» Exercise requirements: Scan the data for "computer" and copy the lines it appears in.
[[ Task input, beginning ]]
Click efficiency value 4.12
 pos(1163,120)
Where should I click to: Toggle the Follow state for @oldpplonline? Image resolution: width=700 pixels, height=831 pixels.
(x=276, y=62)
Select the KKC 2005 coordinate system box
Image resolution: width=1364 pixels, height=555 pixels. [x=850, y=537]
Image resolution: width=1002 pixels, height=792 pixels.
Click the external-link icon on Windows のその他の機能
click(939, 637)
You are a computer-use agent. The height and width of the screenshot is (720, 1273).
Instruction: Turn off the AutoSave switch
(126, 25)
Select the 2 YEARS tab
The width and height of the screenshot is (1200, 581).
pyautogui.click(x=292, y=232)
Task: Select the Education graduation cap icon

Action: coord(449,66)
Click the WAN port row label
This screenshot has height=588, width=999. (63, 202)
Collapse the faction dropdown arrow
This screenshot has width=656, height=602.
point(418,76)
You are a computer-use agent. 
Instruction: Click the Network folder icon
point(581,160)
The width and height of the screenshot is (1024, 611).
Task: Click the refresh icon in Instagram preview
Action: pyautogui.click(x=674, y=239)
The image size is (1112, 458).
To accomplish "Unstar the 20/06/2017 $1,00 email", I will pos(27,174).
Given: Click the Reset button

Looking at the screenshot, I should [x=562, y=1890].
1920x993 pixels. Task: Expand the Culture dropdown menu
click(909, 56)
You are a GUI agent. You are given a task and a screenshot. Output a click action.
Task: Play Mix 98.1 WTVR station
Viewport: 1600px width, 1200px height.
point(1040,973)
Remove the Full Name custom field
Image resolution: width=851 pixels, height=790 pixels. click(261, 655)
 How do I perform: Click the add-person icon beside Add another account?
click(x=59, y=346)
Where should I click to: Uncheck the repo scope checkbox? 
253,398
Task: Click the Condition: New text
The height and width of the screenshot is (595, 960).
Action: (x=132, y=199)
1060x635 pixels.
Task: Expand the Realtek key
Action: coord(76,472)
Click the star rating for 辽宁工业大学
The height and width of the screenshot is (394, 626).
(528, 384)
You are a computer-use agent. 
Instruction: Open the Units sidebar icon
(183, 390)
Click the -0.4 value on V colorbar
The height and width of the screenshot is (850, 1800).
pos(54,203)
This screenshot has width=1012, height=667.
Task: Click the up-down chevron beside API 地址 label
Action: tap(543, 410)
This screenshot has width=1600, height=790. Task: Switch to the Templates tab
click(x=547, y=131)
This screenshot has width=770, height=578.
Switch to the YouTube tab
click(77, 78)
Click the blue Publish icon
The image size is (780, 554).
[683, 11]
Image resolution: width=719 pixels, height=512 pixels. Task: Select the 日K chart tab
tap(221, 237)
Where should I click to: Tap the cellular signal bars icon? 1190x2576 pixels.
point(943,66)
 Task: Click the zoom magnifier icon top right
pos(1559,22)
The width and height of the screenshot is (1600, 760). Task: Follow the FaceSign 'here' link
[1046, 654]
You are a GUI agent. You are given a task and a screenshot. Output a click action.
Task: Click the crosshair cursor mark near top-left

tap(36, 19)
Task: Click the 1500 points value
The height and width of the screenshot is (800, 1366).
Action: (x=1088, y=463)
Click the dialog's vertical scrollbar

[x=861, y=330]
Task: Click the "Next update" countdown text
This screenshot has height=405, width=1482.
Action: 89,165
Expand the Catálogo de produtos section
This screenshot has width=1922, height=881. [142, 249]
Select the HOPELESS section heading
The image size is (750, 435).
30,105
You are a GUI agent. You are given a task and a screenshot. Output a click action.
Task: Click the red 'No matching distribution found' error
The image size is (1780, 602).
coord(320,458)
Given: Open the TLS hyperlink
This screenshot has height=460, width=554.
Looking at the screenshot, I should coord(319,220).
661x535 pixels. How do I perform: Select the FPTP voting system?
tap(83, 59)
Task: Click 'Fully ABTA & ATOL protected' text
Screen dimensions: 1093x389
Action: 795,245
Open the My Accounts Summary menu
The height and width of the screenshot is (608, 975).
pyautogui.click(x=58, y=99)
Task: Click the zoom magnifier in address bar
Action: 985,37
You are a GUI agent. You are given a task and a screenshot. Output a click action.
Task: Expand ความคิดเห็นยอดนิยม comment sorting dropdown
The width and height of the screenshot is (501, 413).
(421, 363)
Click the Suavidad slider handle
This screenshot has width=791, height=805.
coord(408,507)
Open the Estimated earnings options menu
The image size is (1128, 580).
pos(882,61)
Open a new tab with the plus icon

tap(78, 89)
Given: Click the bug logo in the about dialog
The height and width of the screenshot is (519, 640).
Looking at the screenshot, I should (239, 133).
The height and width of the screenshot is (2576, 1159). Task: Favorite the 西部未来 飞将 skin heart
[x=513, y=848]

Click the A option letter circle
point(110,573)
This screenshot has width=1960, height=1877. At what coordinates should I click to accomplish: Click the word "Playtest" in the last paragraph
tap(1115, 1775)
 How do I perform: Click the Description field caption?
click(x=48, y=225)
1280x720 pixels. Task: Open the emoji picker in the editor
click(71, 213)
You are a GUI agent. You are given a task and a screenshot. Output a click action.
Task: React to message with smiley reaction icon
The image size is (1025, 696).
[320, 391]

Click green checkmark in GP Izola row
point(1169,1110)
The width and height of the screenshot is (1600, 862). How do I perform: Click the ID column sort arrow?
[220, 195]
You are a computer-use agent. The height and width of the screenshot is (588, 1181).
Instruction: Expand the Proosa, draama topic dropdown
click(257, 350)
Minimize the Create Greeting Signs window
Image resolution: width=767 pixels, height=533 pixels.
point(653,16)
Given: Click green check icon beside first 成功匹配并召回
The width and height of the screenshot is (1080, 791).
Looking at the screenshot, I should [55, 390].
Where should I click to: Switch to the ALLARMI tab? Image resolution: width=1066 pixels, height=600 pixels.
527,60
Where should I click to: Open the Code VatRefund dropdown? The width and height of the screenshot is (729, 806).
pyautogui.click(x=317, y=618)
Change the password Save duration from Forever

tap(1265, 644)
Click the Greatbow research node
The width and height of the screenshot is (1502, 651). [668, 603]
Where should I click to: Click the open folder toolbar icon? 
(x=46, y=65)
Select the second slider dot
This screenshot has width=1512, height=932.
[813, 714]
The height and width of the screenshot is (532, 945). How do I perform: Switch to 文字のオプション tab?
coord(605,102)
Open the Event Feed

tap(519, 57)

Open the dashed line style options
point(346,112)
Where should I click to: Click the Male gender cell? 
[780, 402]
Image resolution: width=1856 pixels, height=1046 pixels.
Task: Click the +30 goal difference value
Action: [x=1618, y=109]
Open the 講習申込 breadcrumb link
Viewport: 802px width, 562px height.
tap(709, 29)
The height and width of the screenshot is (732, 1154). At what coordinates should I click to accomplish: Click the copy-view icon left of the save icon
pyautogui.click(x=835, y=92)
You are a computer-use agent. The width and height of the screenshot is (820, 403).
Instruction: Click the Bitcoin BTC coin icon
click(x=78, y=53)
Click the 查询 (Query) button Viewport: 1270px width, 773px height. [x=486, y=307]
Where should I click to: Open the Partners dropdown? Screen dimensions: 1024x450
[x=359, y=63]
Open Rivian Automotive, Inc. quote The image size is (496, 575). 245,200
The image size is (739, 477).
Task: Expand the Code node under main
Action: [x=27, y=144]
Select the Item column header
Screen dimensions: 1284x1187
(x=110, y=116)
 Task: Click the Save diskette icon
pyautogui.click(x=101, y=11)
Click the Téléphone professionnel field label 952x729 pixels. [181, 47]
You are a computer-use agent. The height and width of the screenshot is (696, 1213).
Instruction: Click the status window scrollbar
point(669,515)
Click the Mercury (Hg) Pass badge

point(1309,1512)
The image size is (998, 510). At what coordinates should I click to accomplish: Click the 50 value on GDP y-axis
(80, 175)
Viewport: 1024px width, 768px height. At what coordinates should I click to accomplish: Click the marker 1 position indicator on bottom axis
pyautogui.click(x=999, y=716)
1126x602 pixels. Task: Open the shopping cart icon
[[ Task input, end ]]
» Your solution:
You are a computer-use agent. The height and width of the screenshot is (720, 1273).
You are a computer-use agent. 
You are a computer-use agent. 
You are a computer-use agent. The height and width of the screenshot is (588, 1181).
You are a computer-use agent. The width and height of the screenshot is (820, 403).
You are a computer-use agent. The height and width of the screenshot is (696, 1213).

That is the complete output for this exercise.